=== Section Start ===

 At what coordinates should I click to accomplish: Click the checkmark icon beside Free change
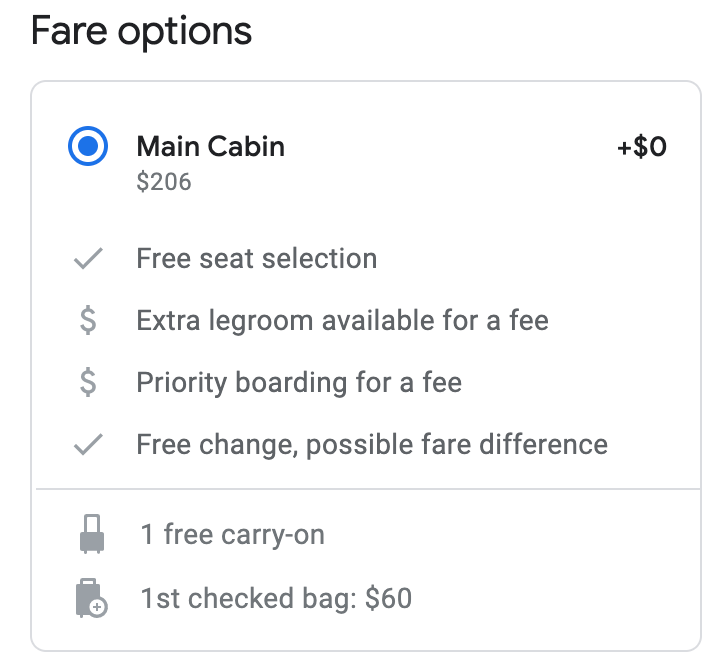(88, 444)
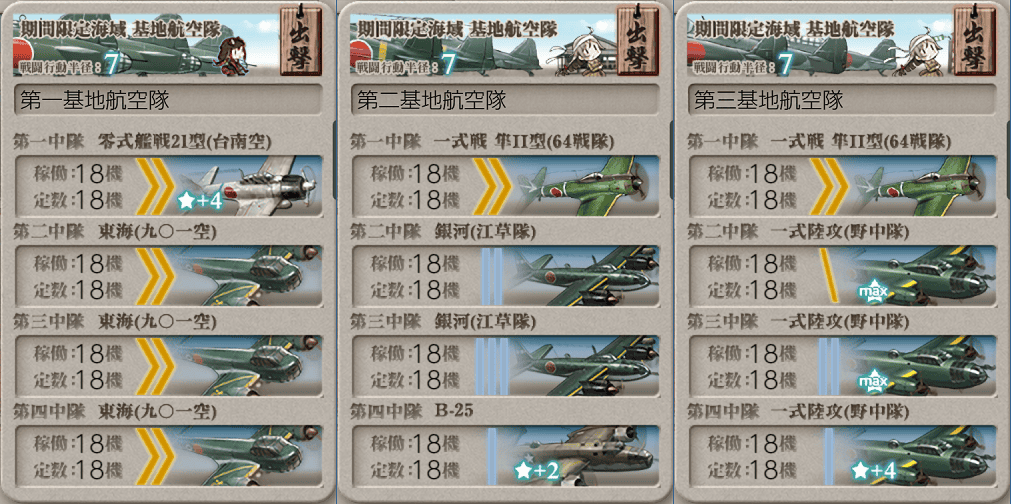Select third air base Hayabusa II (64戦隊) plane

click(921, 186)
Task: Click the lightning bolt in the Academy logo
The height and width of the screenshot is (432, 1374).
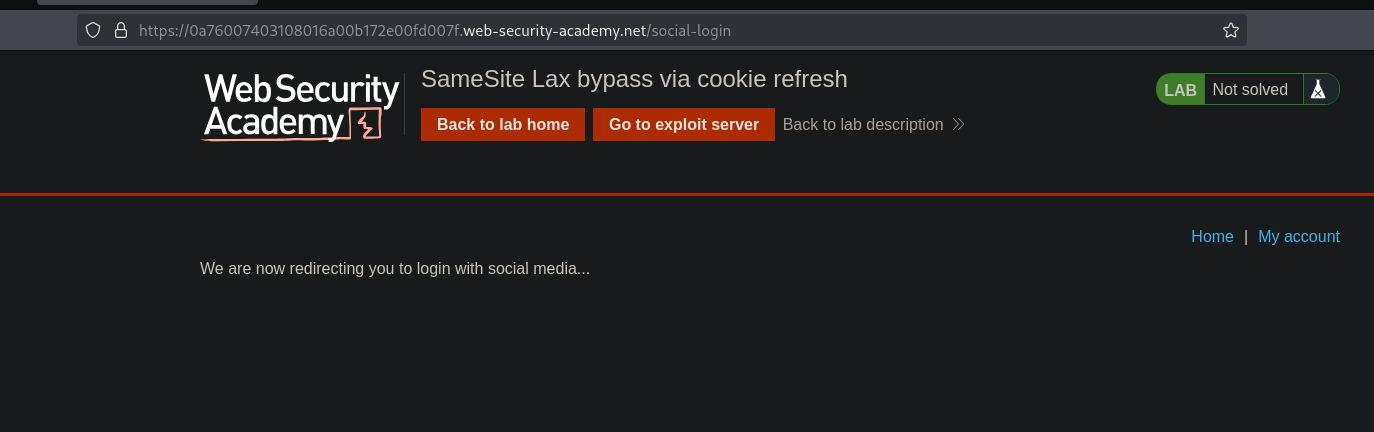Action: (365, 124)
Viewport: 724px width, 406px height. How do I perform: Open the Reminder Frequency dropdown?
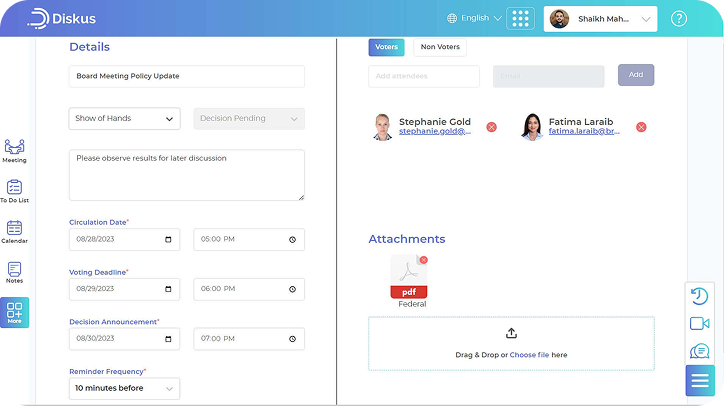pyautogui.click(x=125, y=388)
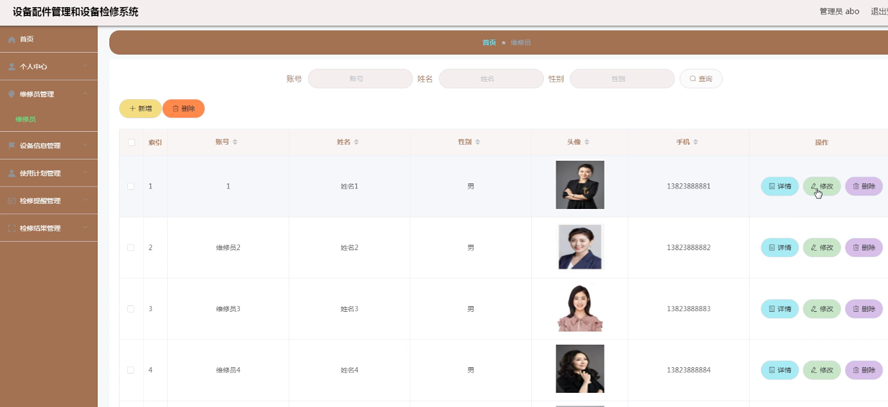Image resolution: width=888 pixels, height=407 pixels.
Task: Click the yellow 新增 add button
Action: (x=140, y=108)
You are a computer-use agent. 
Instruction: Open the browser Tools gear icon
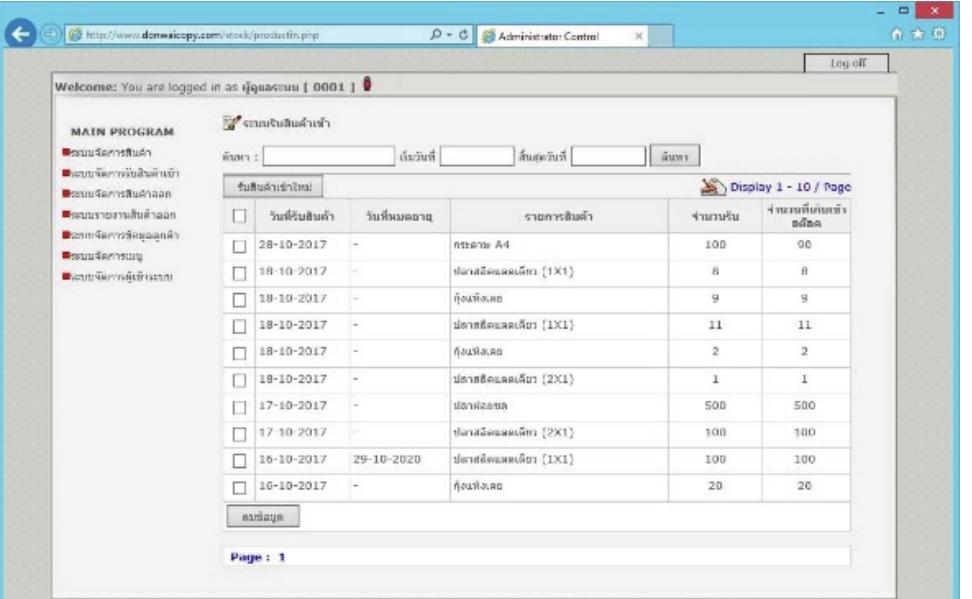939,35
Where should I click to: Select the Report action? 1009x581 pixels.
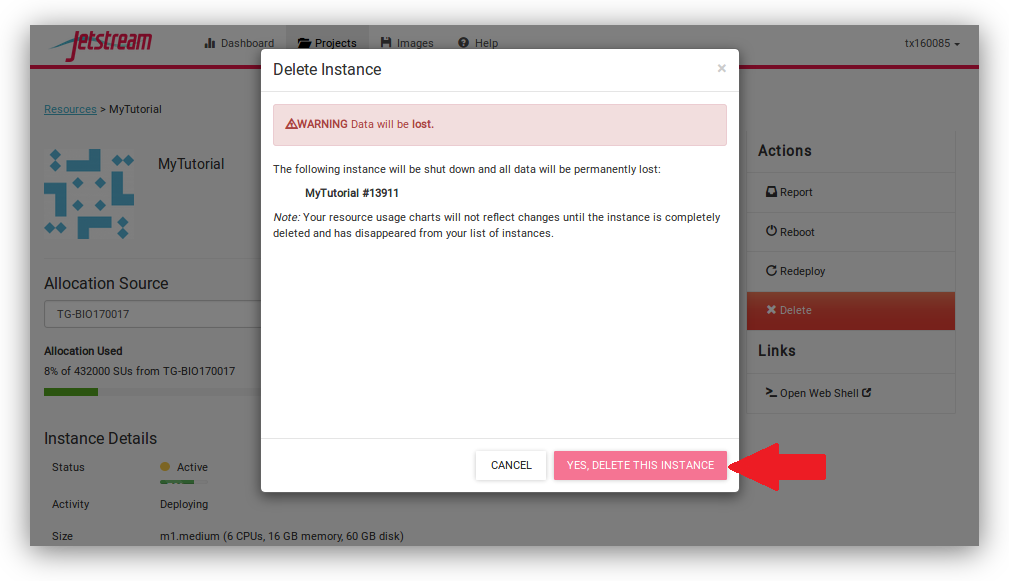pyautogui.click(x=789, y=192)
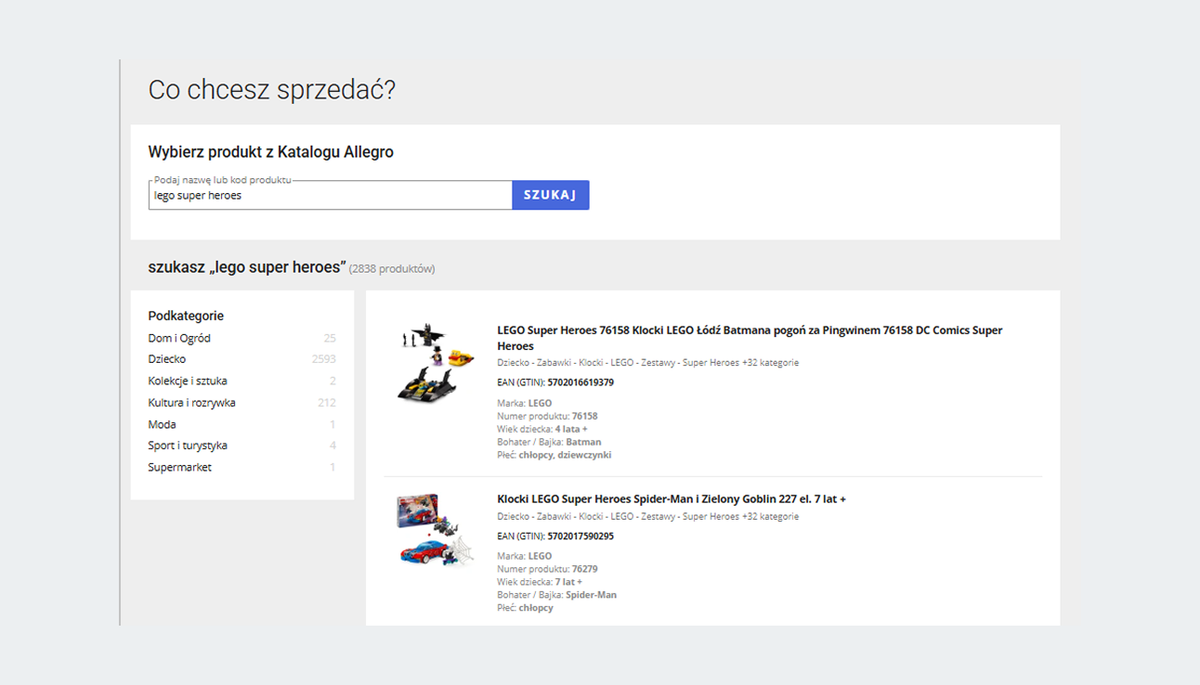
Task: Select EAN code 5702017590295
Action: (580, 536)
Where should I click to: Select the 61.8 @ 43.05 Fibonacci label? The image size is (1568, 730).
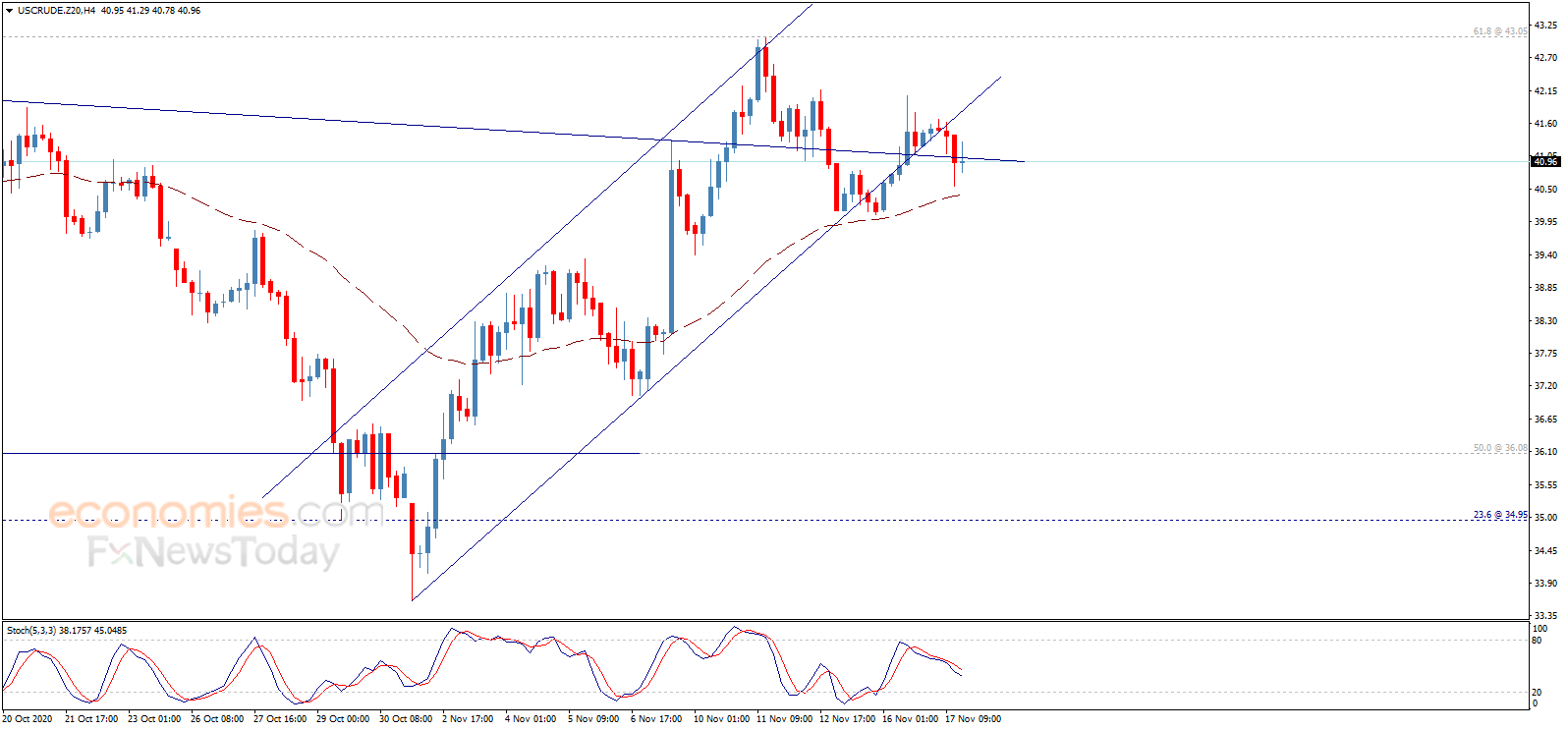(1500, 31)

=== Section End ===

### TASK GOAL:
All of the material above is to be retyped verbatim, with its pictures omitted.

### OUTPUT FOR THIS EXERCISE:
 At what coordinates should I click to accomplish: Click the checkmark icon beside Free change
(88, 444)
Select third air base Hayabusa II (64戦隊) plane

click(921, 186)
Task: Click the lightning bolt in the Academy logo
The height and width of the screenshot is (432, 1374).
Action: (365, 124)
Viewport: 724px width, 406px height. How do I perform: Open the Reminder Frequency dropdown?
pyautogui.click(x=125, y=388)
Image resolution: width=888 pixels, height=407 pixels.
Task: Click the yellow 新增 add button
Action: (x=140, y=108)
You are a computer-use agent. 
Instruction: Open the browser Tools gear icon
939,35
Where should I click to: Select the Report action? 1009x581 pixels.
pyautogui.click(x=789, y=192)
Task: Select EAN code 5702017590295
Action: (580, 536)
Where should I click to: Select the 61.8 @ 43.05 Fibonacci label? The image size is (1568, 730).
(1500, 31)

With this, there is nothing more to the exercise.